Hopefully the answer would help other baby Rustaceans as well:

use std::thread;

fn main() {
   let foo = String::new(); // Anything on the heap.

   thread::spawn(move || println!("{}", &foo));
   //             ↑
   // If we move, the last line obviously will error.
   // If we not move — "the closure might outlive".
   // Is there a more elegant solution than a clone?
   //             ↓
   println!("{}", &foo);
}

Being on the heap makes little difference here, but what you do depends on what you want to do with foo.

If you only intend to read it, you can chuck it into an Arc.

If you want to write to it, you need to place it into an Arc<Mutex> or something equivalent to a Mutex to make sure that no two threads of which one is a writer access the value. (Examples include RwLock, or atomic integers).

The heap matters — as it works fine with &str. The required access is read only.

It doesn't matter. Probably you used a promoted &'static str. Your foo is on the stack too (even if it happens to contain a pointer to the heap).

Anyway, if you want threads that can reference locals, that's scoped threads. Note the different joining and panicking behaviors from spawned threads.

Playground.

1 Like

Thank you very much. I just used "foo" instead of a String to test, and being new assumed the stack/heap difference :slight_smile:

I just want to use the most "Rust" approach here — and wondering what an experienced Rustie would choose between 1) .clone() before move, 2) Arc, 3) a scoped thread. They all work — just being new I'm not sure which is more idiomatic. Heard people frown upon clones as it sometimes signals a noob code, but maybe Arc or scope is an overkill here.

I feel like a caveman fiddling with matches, pardon my curiosity.

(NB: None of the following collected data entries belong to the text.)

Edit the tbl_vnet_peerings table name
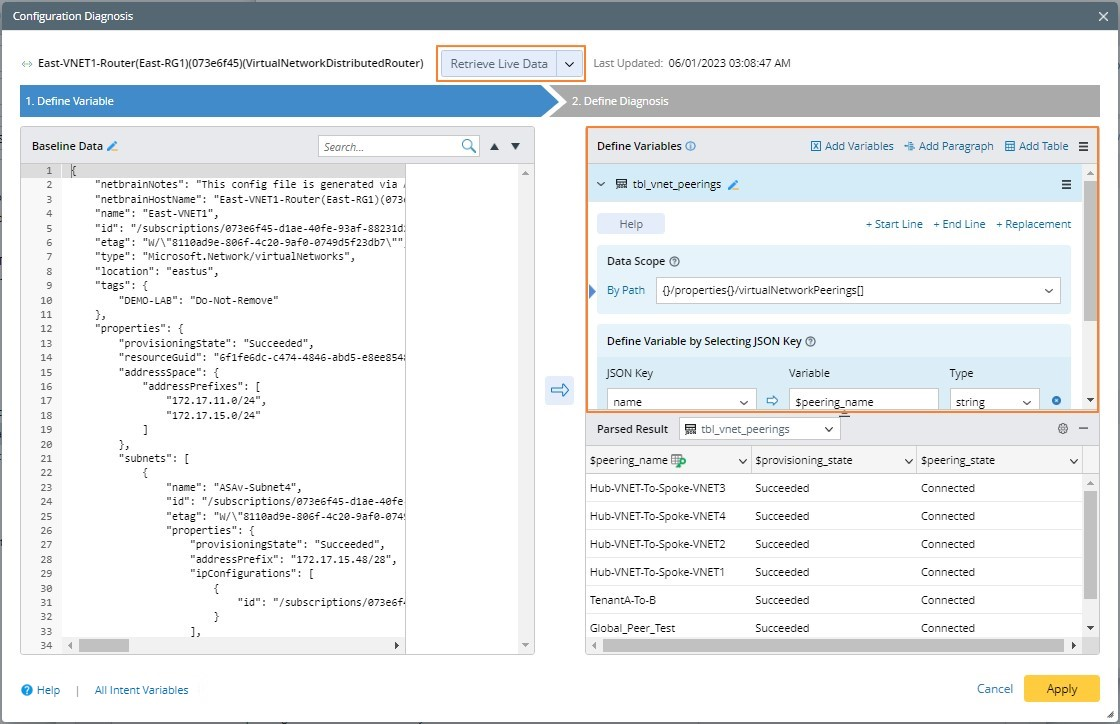Viewport: 1120px width, 724px height. 733,185
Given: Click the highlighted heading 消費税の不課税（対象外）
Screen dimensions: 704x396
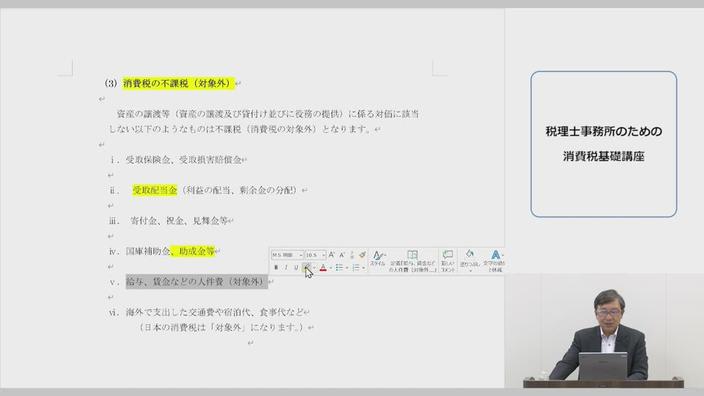Looking at the screenshot, I should point(179,83).
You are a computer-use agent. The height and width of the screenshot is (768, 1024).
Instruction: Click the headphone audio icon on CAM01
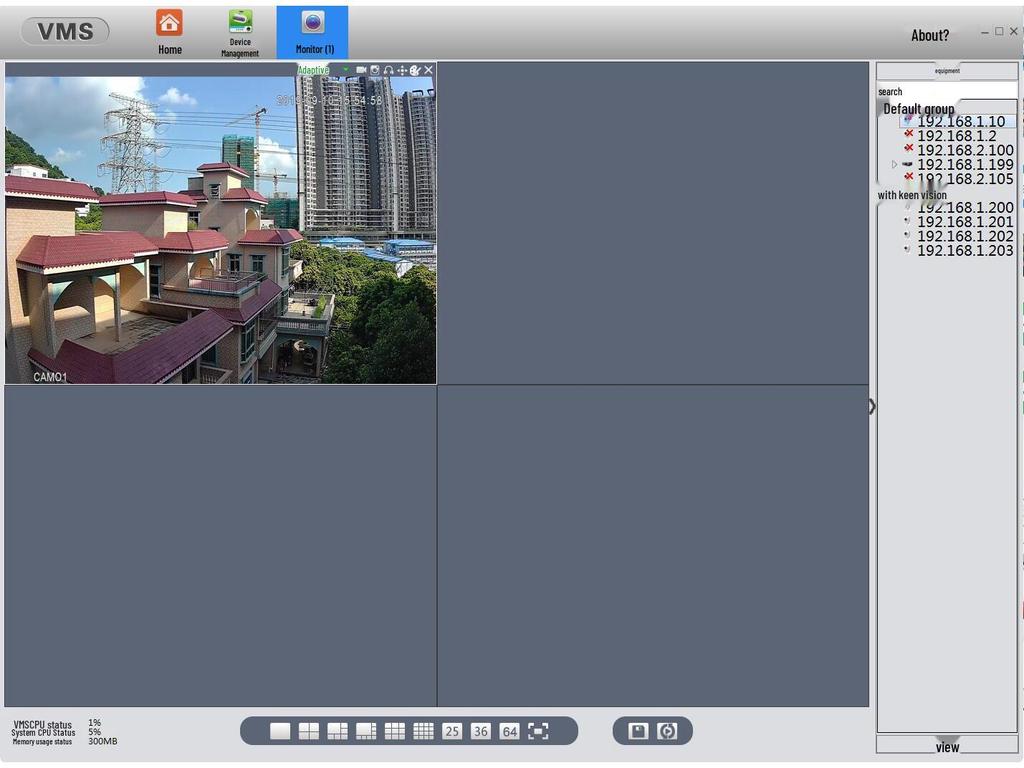click(388, 70)
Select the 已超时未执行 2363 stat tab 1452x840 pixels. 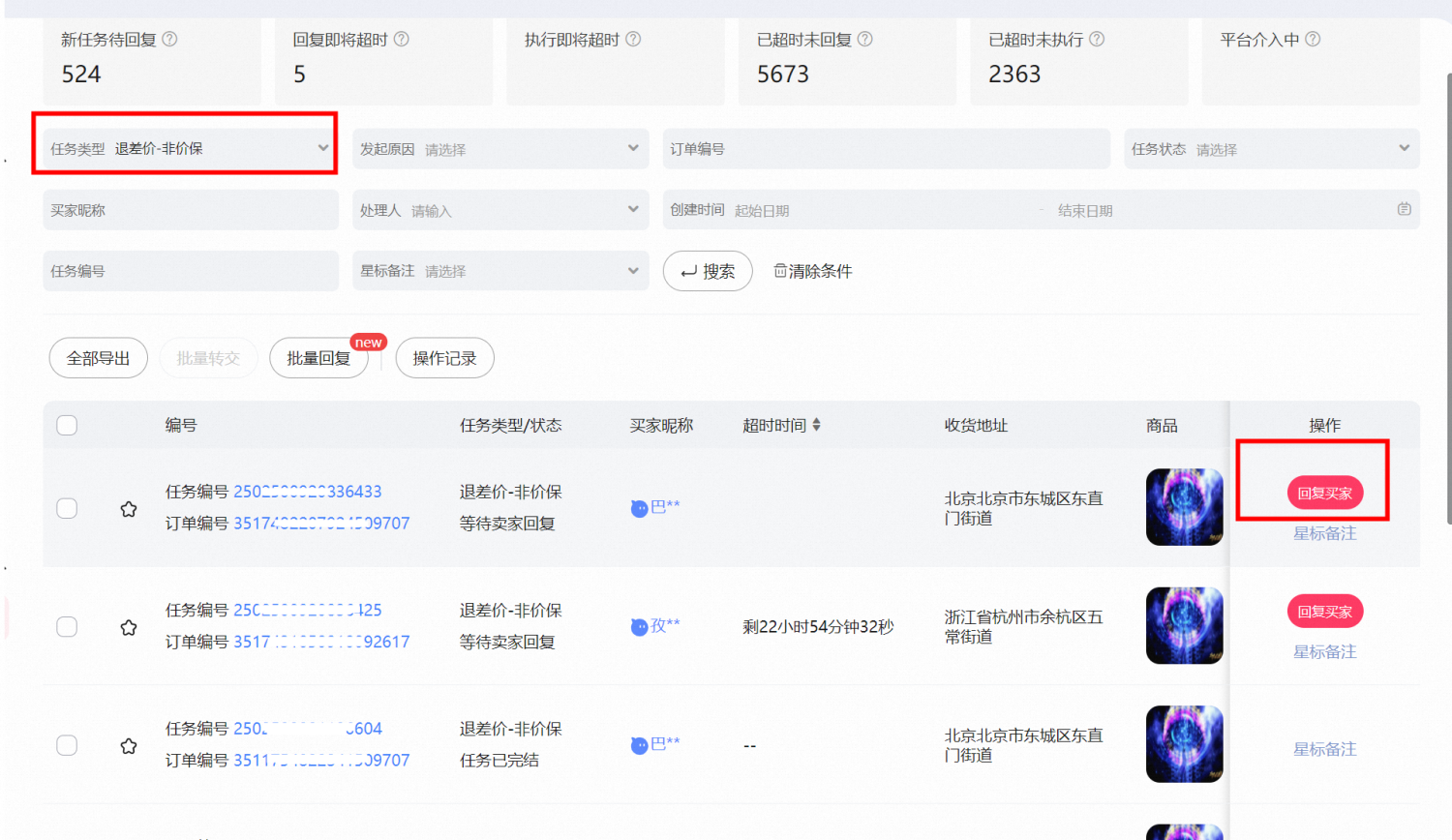[x=1079, y=60]
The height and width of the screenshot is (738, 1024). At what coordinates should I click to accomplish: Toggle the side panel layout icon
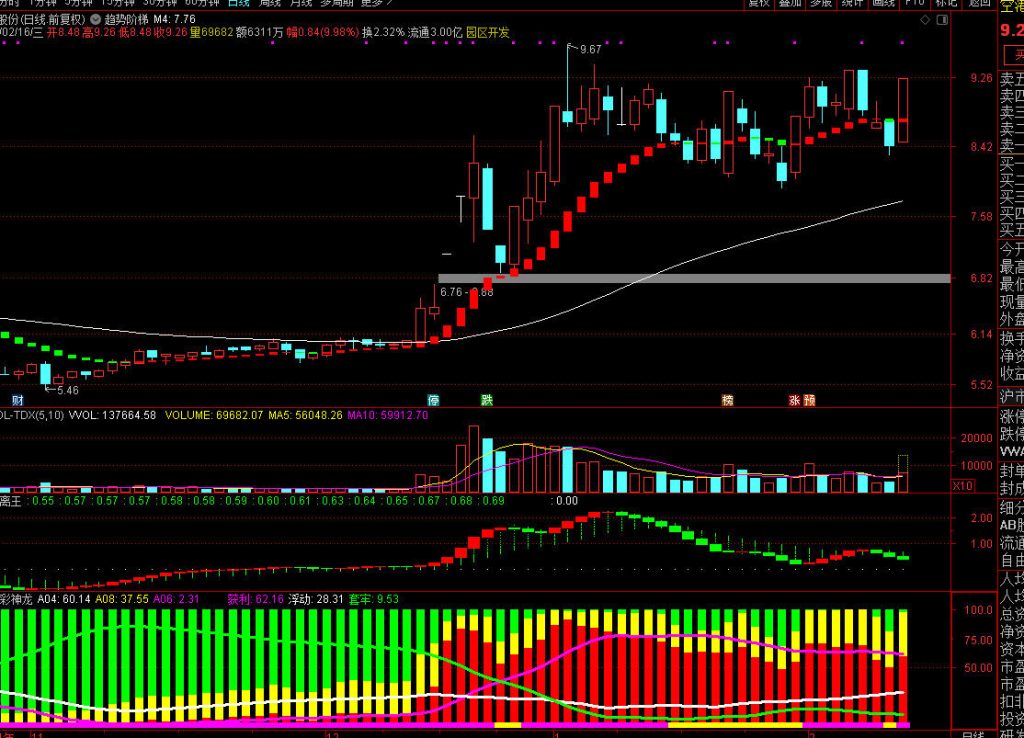point(942,19)
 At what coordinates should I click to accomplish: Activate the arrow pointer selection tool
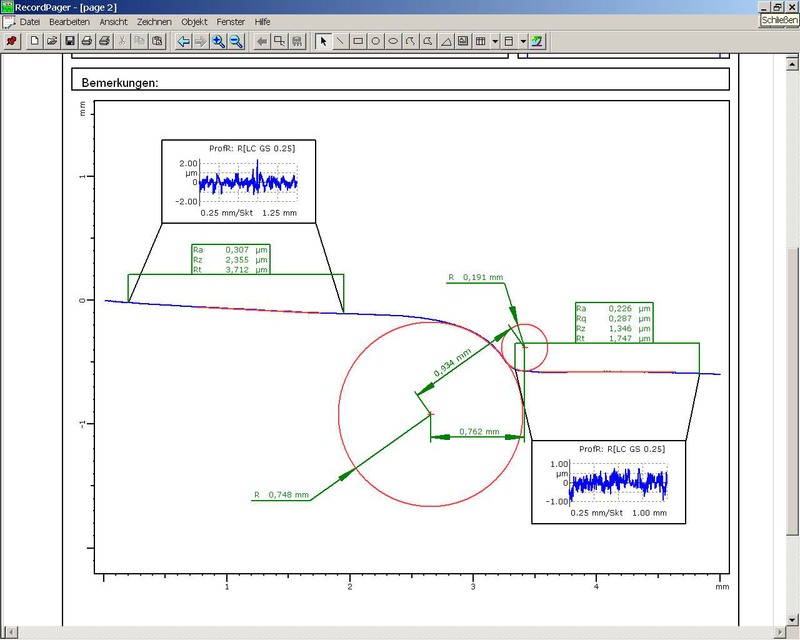[x=322, y=41]
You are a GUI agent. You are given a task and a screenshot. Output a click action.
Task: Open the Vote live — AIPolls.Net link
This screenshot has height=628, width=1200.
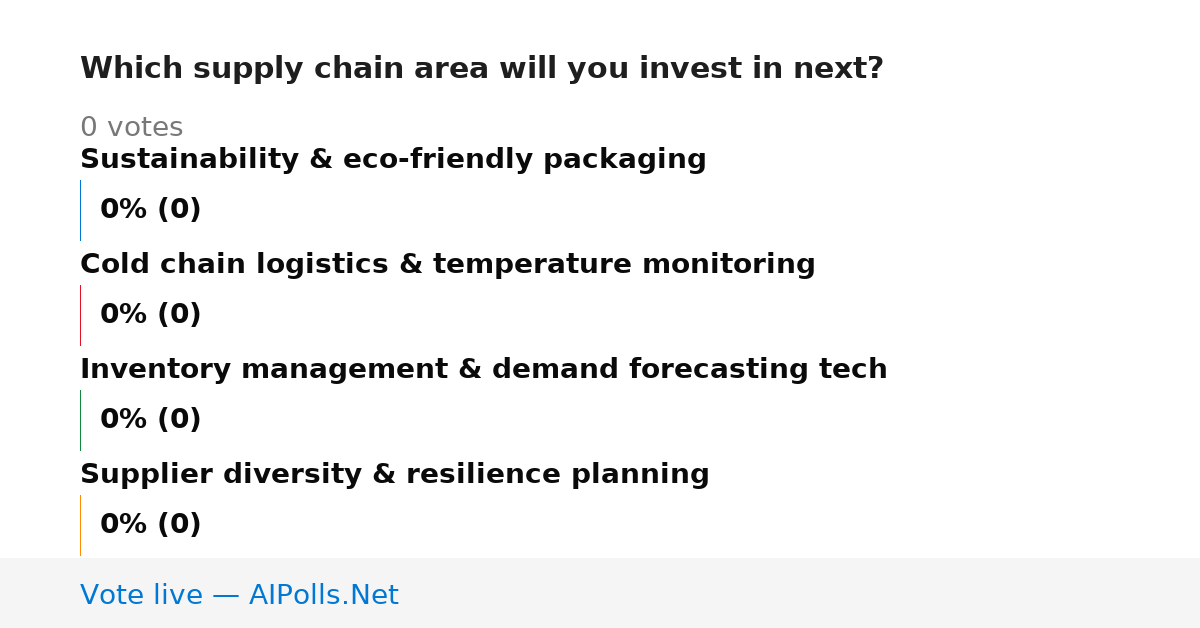tap(239, 596)
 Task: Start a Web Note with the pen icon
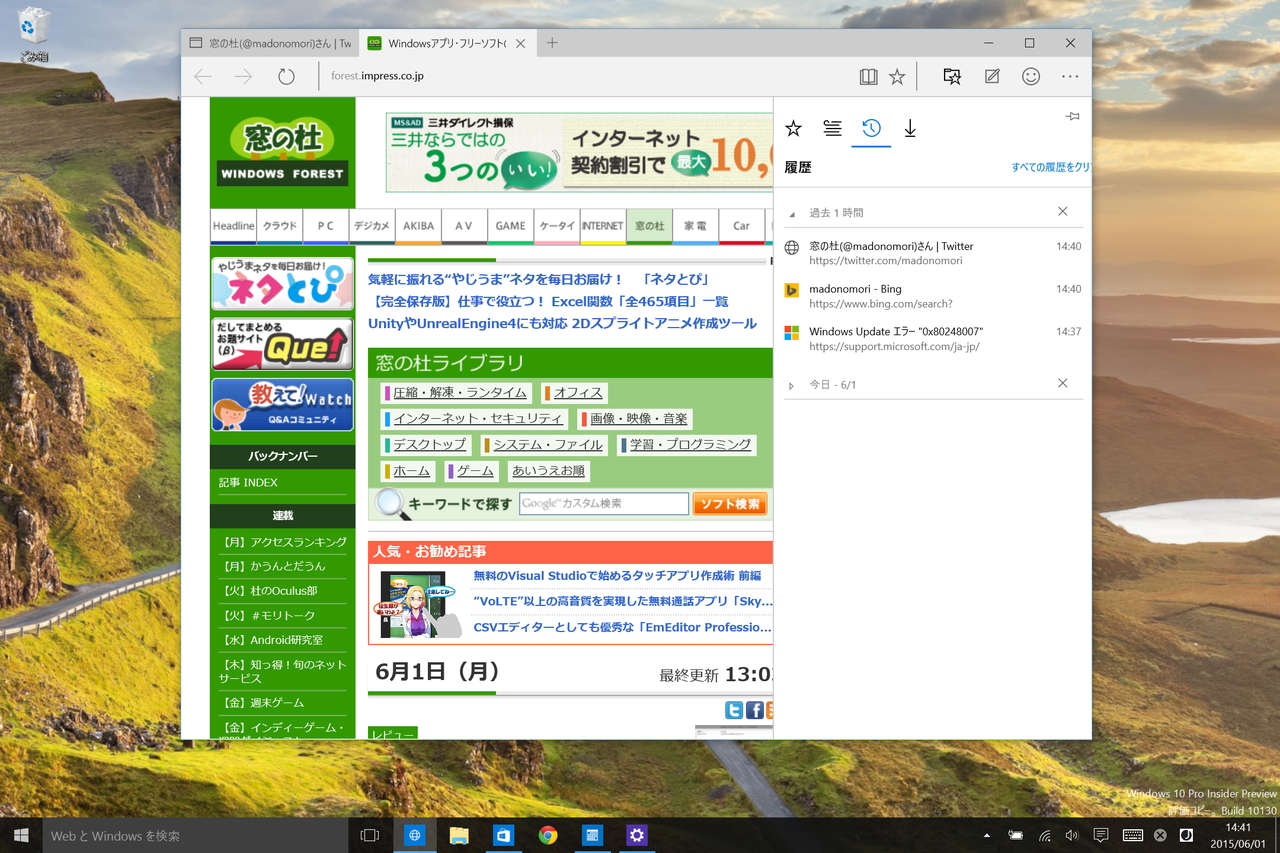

Hopefully this would help other fellow cavemen.

Edit: foo is read-only, and is not to change ever (a CLI --flag).

S/he would ask what you need the value for. For example, if you need the same reference, then you can't choose the Clone. If you don't want the (double) indirection, then you can't choose Arc. But, as it is most likely in your case, it probably doesn't matter and either is fine.

Two common solutions are:

  1. Use Arc, and make the thread have its own copy, and the outer scope its own, or

  2. Use scoped threads, so they can share a regular scope-limited reference.

The fact that something is on the heap is not sufficient. The borrow checker will fight you to ensure nothing can possibly destroy the object too soon, regardless of whether it's destroyed form the heap or somewhere else.

Thank you — and everyone for your advice. The competence and helpfulness of the Rust community is pretty surprising.